Unnamed: 0,f1-score,precision,recall,support
0,0.906333,0.908121,0.904553,4327.0
1,0.053801,0.052752,0.054893,419.0
accuracy,0.829541,0.829541,0.829541,0.829541
macro avg,0.480067,0.480436,0.479723,4746.0
weighted avg,0.831068,0.832605,0.829541,4746.0


Aaaaand our results suck :| :|

Actually, they are not that bad: the frame to frame detector can only detect anomalies from the status quo, so it should only detect when we toggle from finding an anomaly to normal, and vice versa.
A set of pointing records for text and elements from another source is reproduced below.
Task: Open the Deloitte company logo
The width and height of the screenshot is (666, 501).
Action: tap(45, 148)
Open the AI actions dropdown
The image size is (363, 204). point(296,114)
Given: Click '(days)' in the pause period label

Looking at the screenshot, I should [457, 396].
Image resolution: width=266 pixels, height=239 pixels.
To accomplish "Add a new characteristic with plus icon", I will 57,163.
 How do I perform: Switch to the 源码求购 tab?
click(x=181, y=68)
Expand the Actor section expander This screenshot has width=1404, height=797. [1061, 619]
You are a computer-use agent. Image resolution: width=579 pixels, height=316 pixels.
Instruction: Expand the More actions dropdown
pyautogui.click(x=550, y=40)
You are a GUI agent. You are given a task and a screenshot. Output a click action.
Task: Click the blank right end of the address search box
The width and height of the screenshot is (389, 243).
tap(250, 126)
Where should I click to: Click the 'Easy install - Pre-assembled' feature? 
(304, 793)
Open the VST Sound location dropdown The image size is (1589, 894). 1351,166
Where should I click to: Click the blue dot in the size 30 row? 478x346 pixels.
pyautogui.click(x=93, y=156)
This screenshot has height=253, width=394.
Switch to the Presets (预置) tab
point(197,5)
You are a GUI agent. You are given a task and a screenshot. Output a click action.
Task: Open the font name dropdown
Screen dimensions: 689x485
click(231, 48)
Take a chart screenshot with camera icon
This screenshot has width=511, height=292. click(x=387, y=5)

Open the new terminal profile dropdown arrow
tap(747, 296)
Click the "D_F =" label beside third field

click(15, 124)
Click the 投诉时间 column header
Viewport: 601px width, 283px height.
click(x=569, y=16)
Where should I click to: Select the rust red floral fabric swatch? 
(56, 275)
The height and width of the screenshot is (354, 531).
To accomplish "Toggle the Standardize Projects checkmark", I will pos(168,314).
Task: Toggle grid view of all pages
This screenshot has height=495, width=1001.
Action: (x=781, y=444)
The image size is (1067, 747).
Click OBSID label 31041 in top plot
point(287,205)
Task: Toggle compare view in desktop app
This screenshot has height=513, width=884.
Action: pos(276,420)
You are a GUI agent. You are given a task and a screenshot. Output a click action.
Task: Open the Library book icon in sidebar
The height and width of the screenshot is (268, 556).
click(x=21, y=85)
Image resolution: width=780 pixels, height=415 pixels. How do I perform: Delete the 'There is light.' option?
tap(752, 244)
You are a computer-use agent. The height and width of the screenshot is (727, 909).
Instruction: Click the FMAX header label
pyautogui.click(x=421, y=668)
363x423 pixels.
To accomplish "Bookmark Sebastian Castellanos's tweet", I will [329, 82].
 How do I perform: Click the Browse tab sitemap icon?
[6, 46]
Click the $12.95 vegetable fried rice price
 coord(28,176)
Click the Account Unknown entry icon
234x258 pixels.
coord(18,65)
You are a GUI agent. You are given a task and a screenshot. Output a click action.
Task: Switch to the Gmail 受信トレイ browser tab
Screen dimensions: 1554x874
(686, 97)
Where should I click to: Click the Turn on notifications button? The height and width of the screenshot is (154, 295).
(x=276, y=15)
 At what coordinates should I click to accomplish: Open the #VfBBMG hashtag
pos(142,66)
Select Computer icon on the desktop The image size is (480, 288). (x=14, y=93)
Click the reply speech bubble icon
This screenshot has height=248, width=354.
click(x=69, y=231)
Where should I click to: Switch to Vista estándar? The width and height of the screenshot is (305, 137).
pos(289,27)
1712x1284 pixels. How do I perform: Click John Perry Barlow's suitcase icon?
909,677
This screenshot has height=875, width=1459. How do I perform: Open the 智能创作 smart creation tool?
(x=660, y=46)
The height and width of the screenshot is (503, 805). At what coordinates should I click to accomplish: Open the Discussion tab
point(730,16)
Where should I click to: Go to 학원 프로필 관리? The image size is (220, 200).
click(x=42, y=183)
Let's use this to get our real y_pred.

In [52]:
def toggle_predictions(spikes_pred):
    cur = False
    toggled = []
    for v in spikes_pred:
        if v:
            cur = not cur
        toggled.append(cur)
    return toggled

In [53]:
y_pred_toggled = toggle_predictions(y_pred)

In [54]:
from sklearn.metrics import classification_report
import pandas as pd
pd.DataFrame(classification_report(y_true, y_pred_toggled, output_dict=True)).T

Unnamed: 0,f1-score,precision,recall,support
0,0.876689,0.926183,0.832216,4327.0
1,0.206735,0.153846,0.315036,419.0
accuracy,0.786557,0.786557,0.786557,0.786557
macro avg,0.541712,0.540015,0.573626,4746.0
weighted avg,0.817542,0.857997,0.786557,4746.0


While still not amazing, we do get to a f1-score of **0.20** through this purely unsupervised method.